Above is the TWO minute highlight version of the Aweditorium interview. If you like this, and we think you will, you’ll want to watch the full-length version posted just below.
There are a number of ways to listen to music on the iPad, but I’ve been waiting for the killer app. Aweditorium just might be it.
“What is the modern digital music experience like? It feels like a spreadsheet,” says James Miao, co-founder of thesixtyone.com and Aweditorium. He argues that all of the extra stuff that used to come with record albums has been lost with the digitization of music—and that it’s time to bring back those trappings. “We think of Aweditorium as reimagining the feel of experiencing music on the iPad.”
Thesixtyone is an indie music community that encourages people to explore new music, and it was built as a web app, because as Miao explains, “that was the platform of choice for a small startup.” But times have changed, and Miao’s new venture, Aweditorium, uses the iPad as an amazing canvas to discover and enjoy music.

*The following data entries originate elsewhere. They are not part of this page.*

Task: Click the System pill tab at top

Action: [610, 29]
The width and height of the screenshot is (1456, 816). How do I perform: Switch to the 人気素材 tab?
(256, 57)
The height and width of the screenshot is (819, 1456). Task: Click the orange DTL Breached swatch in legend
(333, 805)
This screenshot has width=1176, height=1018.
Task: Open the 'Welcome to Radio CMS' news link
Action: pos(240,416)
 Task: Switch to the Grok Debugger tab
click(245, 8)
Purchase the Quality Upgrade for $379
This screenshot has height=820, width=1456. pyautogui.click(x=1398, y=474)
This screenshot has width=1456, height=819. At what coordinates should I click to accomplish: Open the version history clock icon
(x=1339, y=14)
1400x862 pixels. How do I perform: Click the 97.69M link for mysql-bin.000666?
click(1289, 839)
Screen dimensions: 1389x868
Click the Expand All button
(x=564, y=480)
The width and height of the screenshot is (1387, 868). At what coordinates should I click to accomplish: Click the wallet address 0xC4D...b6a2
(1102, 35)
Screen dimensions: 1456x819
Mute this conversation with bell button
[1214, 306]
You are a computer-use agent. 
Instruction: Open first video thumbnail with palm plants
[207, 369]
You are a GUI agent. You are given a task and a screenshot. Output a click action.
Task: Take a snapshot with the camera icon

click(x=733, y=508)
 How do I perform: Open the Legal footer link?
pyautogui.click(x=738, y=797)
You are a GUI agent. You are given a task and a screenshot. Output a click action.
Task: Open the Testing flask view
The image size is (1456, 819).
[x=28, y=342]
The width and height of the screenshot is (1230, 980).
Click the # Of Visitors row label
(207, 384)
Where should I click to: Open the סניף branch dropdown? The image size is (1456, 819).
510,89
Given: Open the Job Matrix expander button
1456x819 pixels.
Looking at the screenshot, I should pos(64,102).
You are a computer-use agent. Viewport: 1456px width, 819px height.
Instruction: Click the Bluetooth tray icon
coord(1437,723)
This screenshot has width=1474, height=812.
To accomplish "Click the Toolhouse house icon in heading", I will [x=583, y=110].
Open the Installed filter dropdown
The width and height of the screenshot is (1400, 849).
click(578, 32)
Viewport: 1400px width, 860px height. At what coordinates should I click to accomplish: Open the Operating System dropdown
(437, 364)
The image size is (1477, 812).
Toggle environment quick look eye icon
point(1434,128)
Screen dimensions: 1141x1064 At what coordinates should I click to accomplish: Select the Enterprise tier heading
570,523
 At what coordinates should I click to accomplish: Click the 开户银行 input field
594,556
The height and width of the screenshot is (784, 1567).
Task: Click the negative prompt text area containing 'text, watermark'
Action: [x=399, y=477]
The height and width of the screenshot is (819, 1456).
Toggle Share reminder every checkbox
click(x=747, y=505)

“We think of Aweditorium as taking all of the disparate content surrounding an artist—hi-res photography, artwork, lyrics, hi-def video, interviews—and tying that all together into a single, intimate experience on a multi-touch display,” says Miao.
Aweditorium hasn’t launched publicly yet, but it will be a free app available through the iTunes store. At least at the beginning, the only monetization will be through sales of songs through iTunes.
Miao says he was feeling frustrated, designing interfaces for web browsers. “As my designs evolved and matured, I realized that I was actually no longer designing for web browsers,” he says. “I was designing for something entirely different. So it was very fortuitous for the iPad to come along. For me, it was that a-ha moment: this is the device that I was born to create experiences for.”